- Location in Hamilton County and the state of Ohio.
- Coordinates: 39°13′02″N 84°24′11″W﻿ / ﻿39.21722°N 84.40306°W
- Country: United States
- State: Ohio
- County: Hamilton

Area
- • Total: 0.89 sq mi (2.31 km^{2})
- • Land: 0.89 sq mi (2.31 km^{2})
- • Water: 0 sq mi (0.00 km^{2})
- Elevation: 755 ft (230 m)

Population (2020)
- • Total: 3,436
- • Density: 3,851.0/sq mi (1,486.87/km^{2})
- Time zone: UTC-5 (Eastern (EST))
- • Summer (DST): UTC-4 (EDT)
- FIPS code: 39-22008
- GNIS feature ID: 2393397

= Dillonvale, Hamilton County, Ohio =

Dillonvale is a census-designated place (CDP) in Sycamore Township, Hamilton County, Ohio, United States. The population was 3,436 at the 2020 census.

==History==
Dillonvale started as a housing subdivision planned and built by Dillon Builders in the 1940s.

==Geography==
According to the United States Census Bureau, the CDP has a total area of 2.3 km2, all land.

==Demographics==
===2020 census===
As of the census of 2020, there were 3,436 people living in the CDP, for a population density of 3,852.02 people per square mile (1,486.87/km^{2}). There were 1,638 housing units. The racial makeup of the CDP was 87.7% White, 3.5% Black or African American, 0.3% Native American, 2.2% Asian, 0.0% Pacific Islander, 0.7% from some other race, and 5.6% from two or more races. 2.7% of the population were Hispanic or Latino of any race.

There were 1,512 households, out of which 25.5% had children under the age of 18 living with them, 50.6% were married couples living together, 24.1% had a male householder with no spouse present, and 21.0% had a female householder with no spouse present. 39.3% of all households were made up of individuals, and 16.0% were someone living alone who was 65 years of age or older. The average household size was 2.22, and the average family size was 3.04.
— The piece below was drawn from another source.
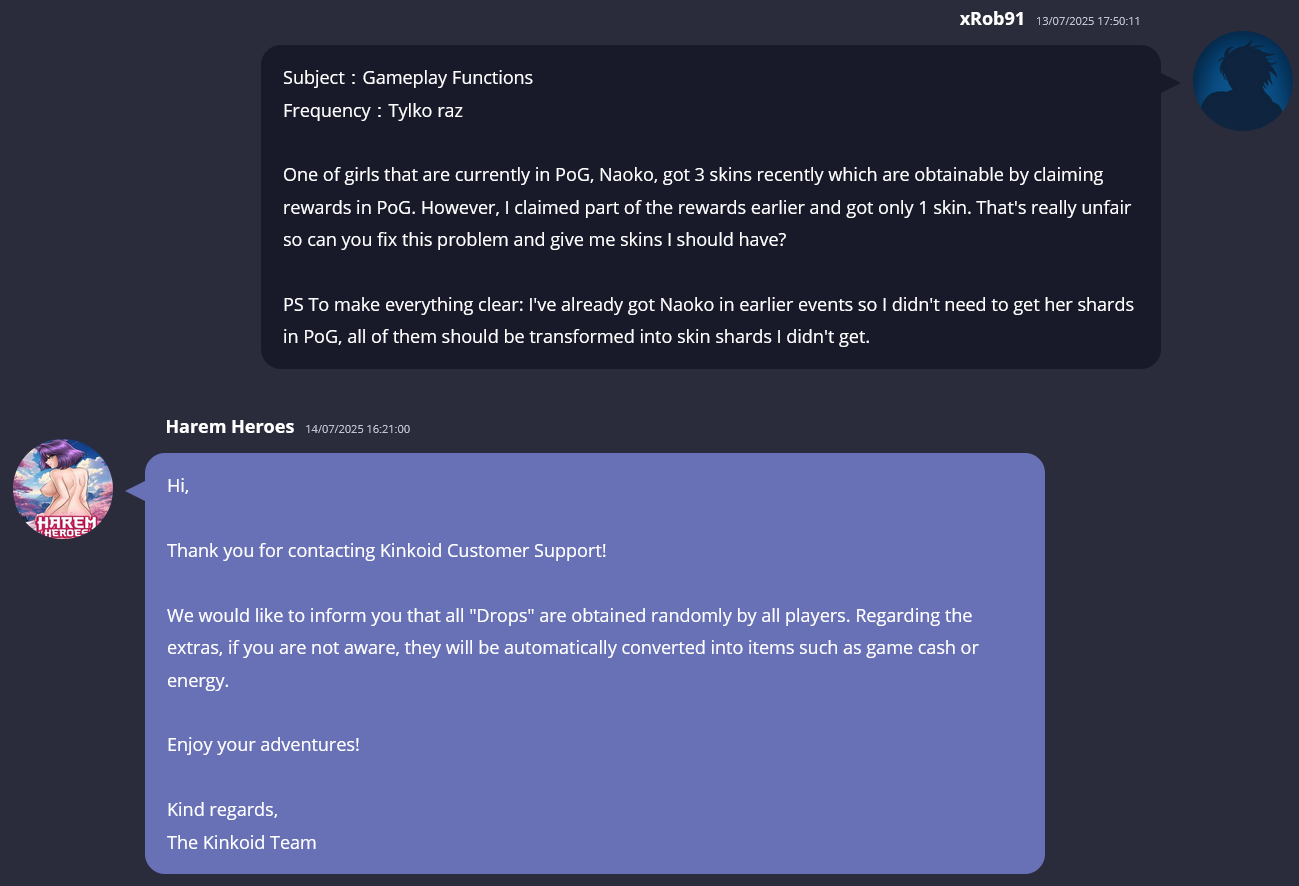Click the "Kind regards," line
The image size is (1299, 886).
pyautogui.click(x=223, y=810)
18.3% of the CDP's population were under the age of 18, 62.8% were 18 to 64, and 18.9% were 65 years of age or older. The median age was 42.2. For every 100 females, there were 103.3 males.

According to the U.S. Census American Community Survey, for the period 2016-2020 the estimated median annual income for a household in the CDP was $70,400, and the median income for a family was $94,076. About 3.6% of the population were living below the poverty line, including 0.0% of those under age 18 and 5.2% of those age 65 or over. About 61.8% of the population were employed, and 38.6% had a bachelor's degree or higher.

===2000 census===
At the 2000 census there were 3,716 people, 1,612 households, and 1,081 families living in the CDP. The population density was 4,118.2 PD/sqmi. There were 1,636 housing units at an average density of 1,813.1 /sqmi. The racial makeup of the CDP was 96.23% White, 1.61% African American, 0.24% Native American, 0.40% Asian, 0.05% Pacific Islander, 0.38% from other races, and 1.08% from two or more races. Hispanic or Latino of any race were 1.00%.
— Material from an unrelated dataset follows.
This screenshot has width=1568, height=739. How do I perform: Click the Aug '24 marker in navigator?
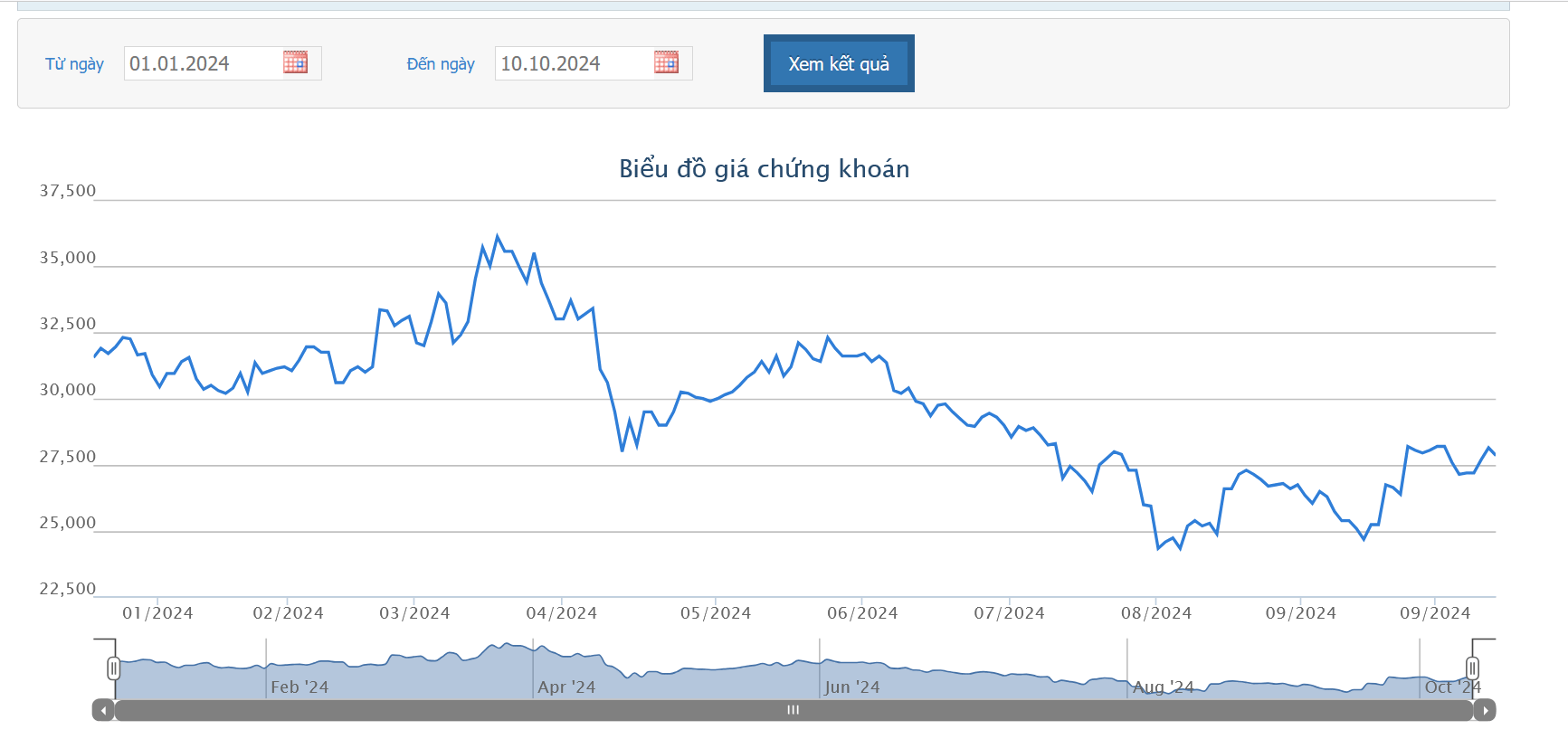pyautogui.click(x=1164, y=687)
Of the 1,612 households 26.3% had children under the age of 18 living with them, 54.5% were married couples living together, 10.0% had a female householder with no husband present, and 32.9% were non-families. 29.8% of households were one person and 15.9% were one person aged 65 or older. The average household size was 2.31 and the average family size was 2.86.

The age distribution was 21.1% under the age of 18, 6.0% from 18 to 24, 28.1% from 25 to 44, 21.4% from 45 to 64, and 23.3% 65 or older. The median age was 42 years. For every 100 females, there were 88.1 males. For every 100 females age 18 and over, there were 84.9 males.

The median household income was $45,307 and the median family income was $52,041. Males had a median income of $42,171 versus $26,357 for females. The per capita income for the CDP was $21,553. About 2.8% of families and 3.8% of the population were below the poverty line, including 2.7% of those under age 18 and 2.8% of those age 65 or over.